SteelMint learned in recent conversation with market participants that Pakistan steel market remains dull on the depressing ongoing situation. Almost 50% of furnaces and many rerolling mills in the country are still closed amid poor economic stability. While major steelmakers stand slow going amid the possibility of production cuts to avoid forecasted losses on high production cost and weak demand at the moment.
Imported scrap offers continue downward correction. Offers for containerized Shredded 211 from Europe and UK heard in the range USD 325-330/MT, CFR Qasim. Minor trades for European containerized shredded scrap was concluded at around USD 325-327/MT, CFR Qasim during closing last week.
Moreover, Dubai origin HMS 1 is being offered in the range of USD 320-325/MT, CFR Qasim. Most of the buyers are waiting before making new purchases.

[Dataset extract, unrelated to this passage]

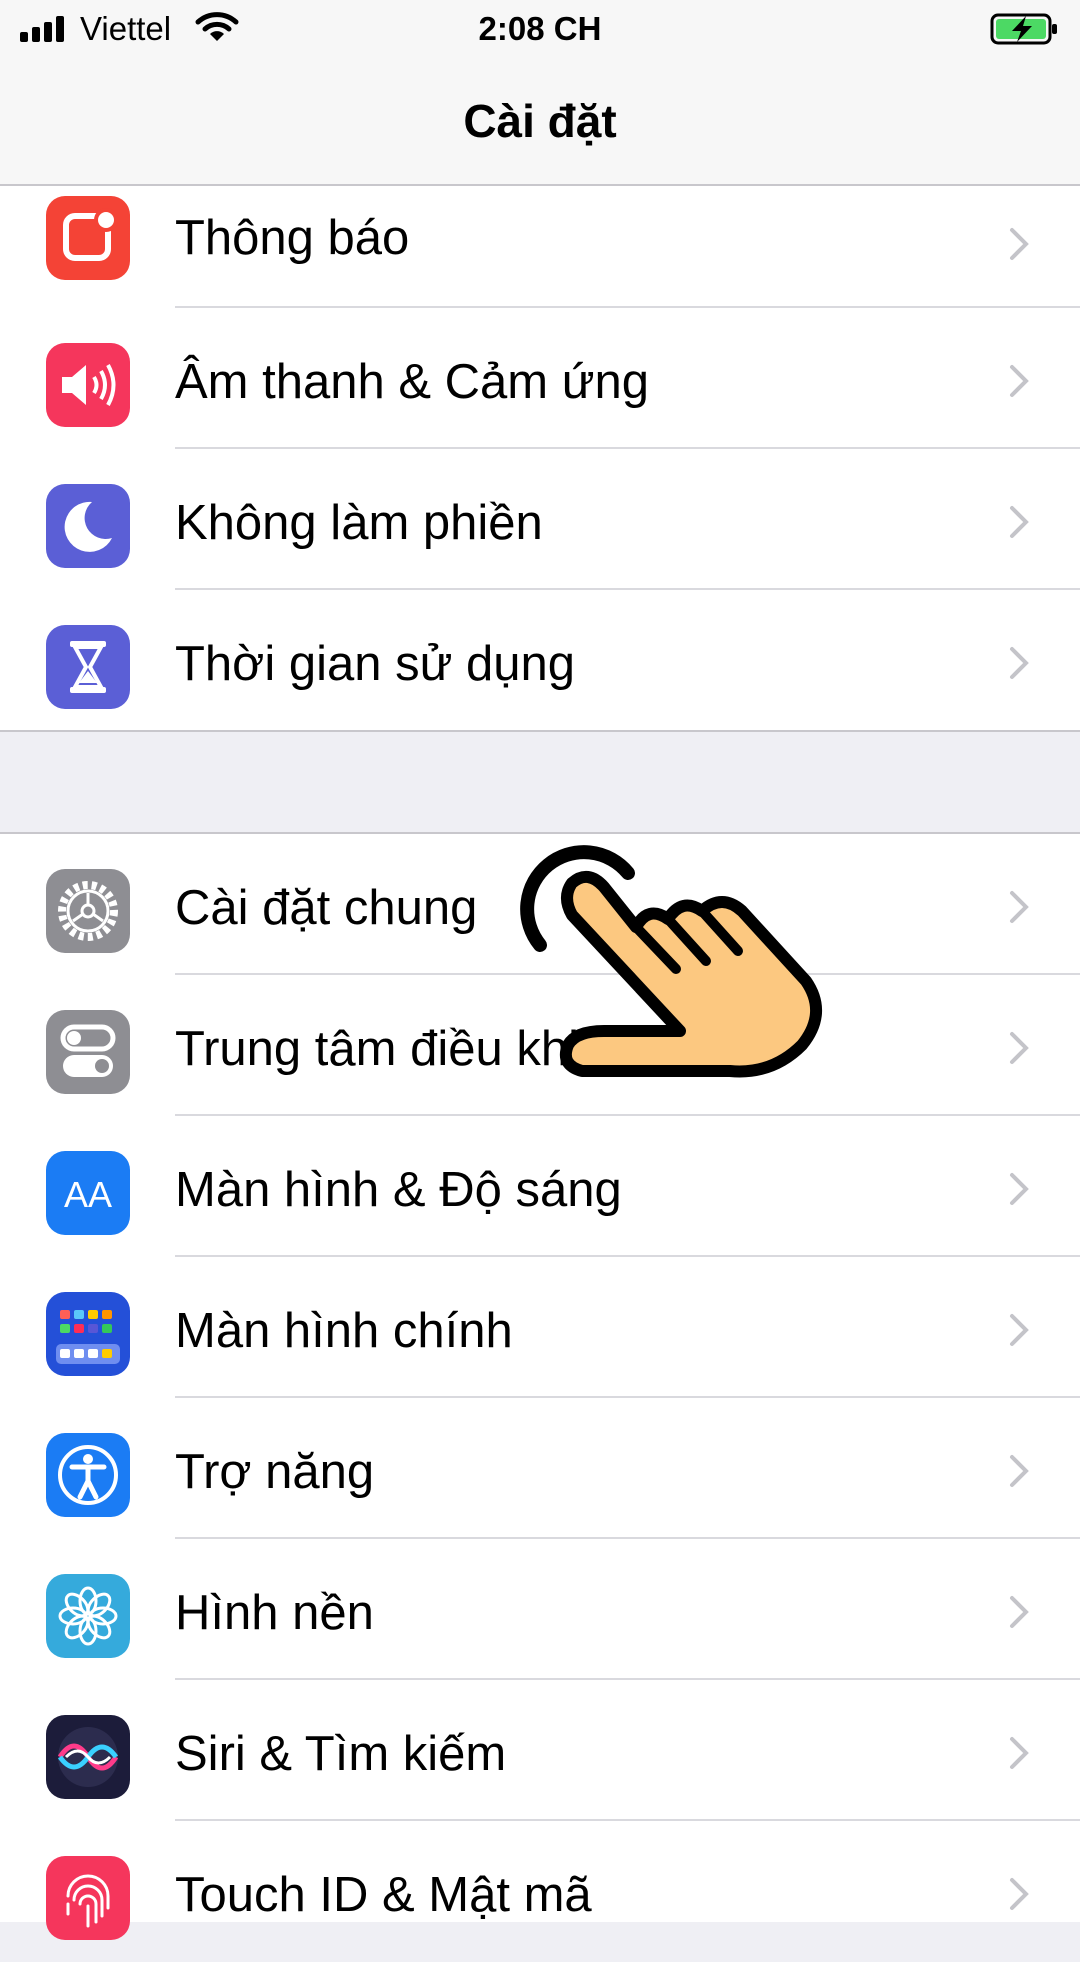  I want to click on status-bar: Viettel 2:08 CH, so click(540, 30).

Local scrap remains a preference over imported scrap amid cost effectiveness – According to sources, local scrap prices have come down by around PKR 3500-4000/MT (USD 25-29) in last one weeks’ time. Local scrap equivalent to Shredded stands at around PKR 52,000-53,000/MT (USD 374-377) including all taxes. Some buyers are likely to prefer cheaper local scrap for time being expecting a further correction in global prices.

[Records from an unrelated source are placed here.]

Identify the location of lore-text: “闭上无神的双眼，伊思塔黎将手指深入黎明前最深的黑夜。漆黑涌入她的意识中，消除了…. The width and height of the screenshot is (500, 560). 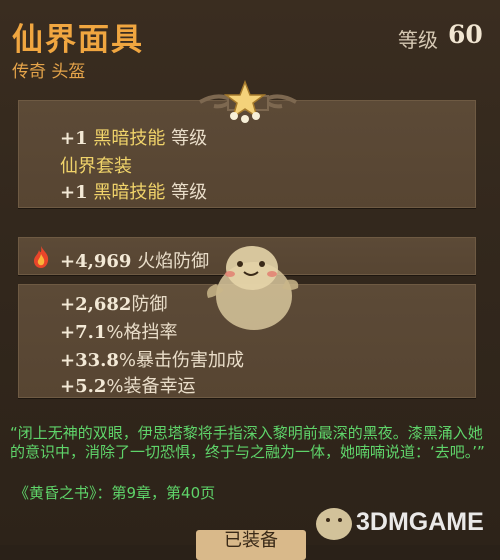
(248, 442).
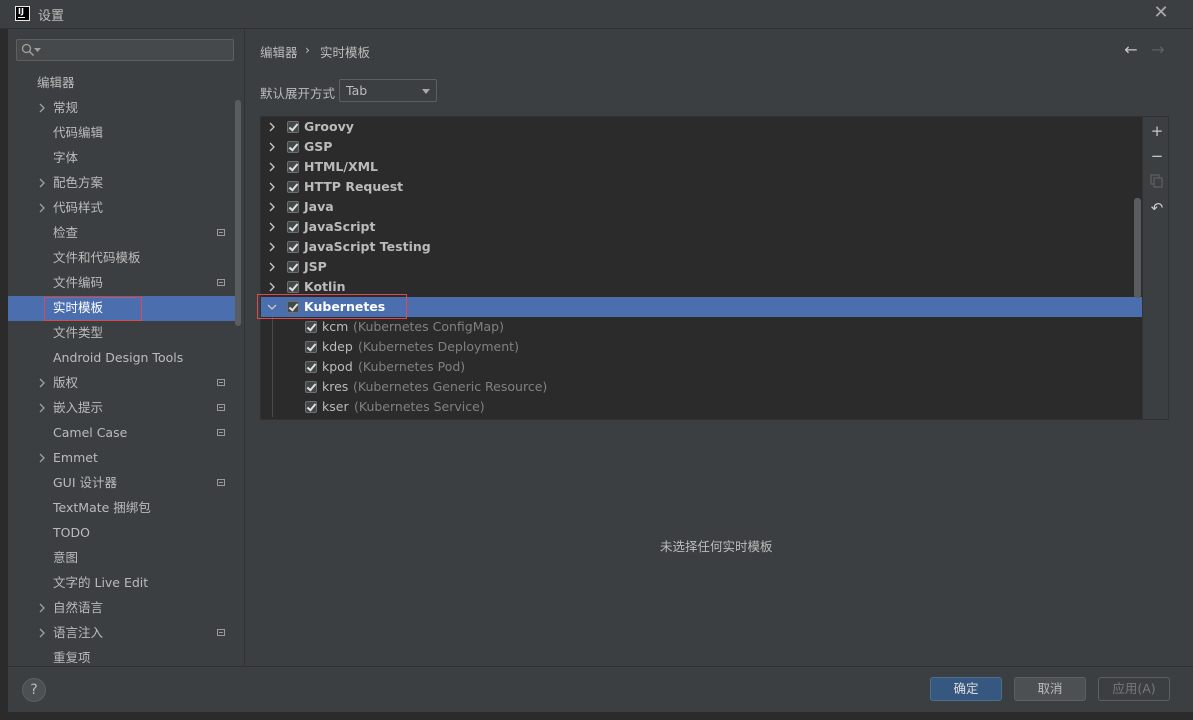 The width and height of the screenshot is (1193, 720). Describe the element at coordinates (702, 167) in the screenshot. I see `template-group-row: HTML/XML` at that location.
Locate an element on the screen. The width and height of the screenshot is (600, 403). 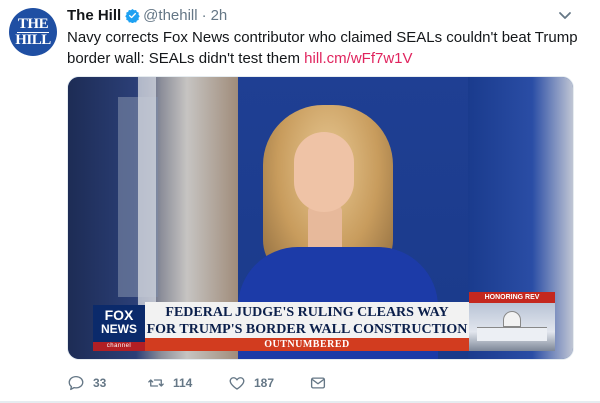
like-icon is located at coordinates (237, 384).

“Local scrap is cheaper by around USD 20/MT over imported” shared a source.
Sentiments in Pakistan’s local steel market remain bearish – The current situation of steel markets is likely to prevail till the end of December, which may also extend till mid of Jan 2019. December month is a closing month for most of audits and seasonality concerns may affect activities further.
Many of the construction projects of CPEC which are on hold right now, will be starting from the next month after clearing audit from New Government. It is expected that recommencement of high rise building construction would generate some movement in upcoming days and the Government would start metropolitan intercity projects in the upcoming months, which will help steel markets to stable down again in Pakistan.
In Punjab region, average selling rates of branded deformed bar assessed in the range PKR 96,000-97,000/MT, ex-works, down PKR 1,000/MT as against last report varying on quality and thickness. In Sindh region price assessed at PKR 99,000-100,000/MT, ex-works. Deformed G-60 bar prices heard in the range PKR 100,000-101,000/MT, ex-Karachi inclusive of taxes.
SteelMint’s local steel price assessment –
| Average Prices, Ex-work Punjab and Lahore, inclusive of taxes | ||||
| Particular | 17-Dec’18 | Last assessment on 10-Dec’18 | W-o-W Change | |
| PKR/MT | USD/MT | PKR/MT | PKR | |
| Local Scrap (Equivalent to Shredded) | 52,500 | 376 | 56,500 | -4000 |
| Bala (Local Billet) | 70,000 | 503 | 73,000 | -3000 |
| CC Billet (Grade 40) | 77,000-78,000 | 554-561 | 79,000 | -1500 |
| CC Billet (Grade 60) | 78,500-79,500 | 565-572 | 80,500 | -1500 |
| Deformed bar (G-60) | 96,000-98,000 | 690-705 | 97,000-98,000 | -1000 |
Source: SteelMint Research, USD/PKR = 139
Ship breaking market turns inert – According to reports, Gadani market observes very quiet ending of the year with local yards witnessing no significant deal since reopening on tankers. Buyers have continued to stay away from negotiations for any expensive vessels arriving locally. Ship breaking price assessment reported at around USD 405/LT for dry bulk cargo, at USD 425/LT for containers and USD 415/LT for tankers.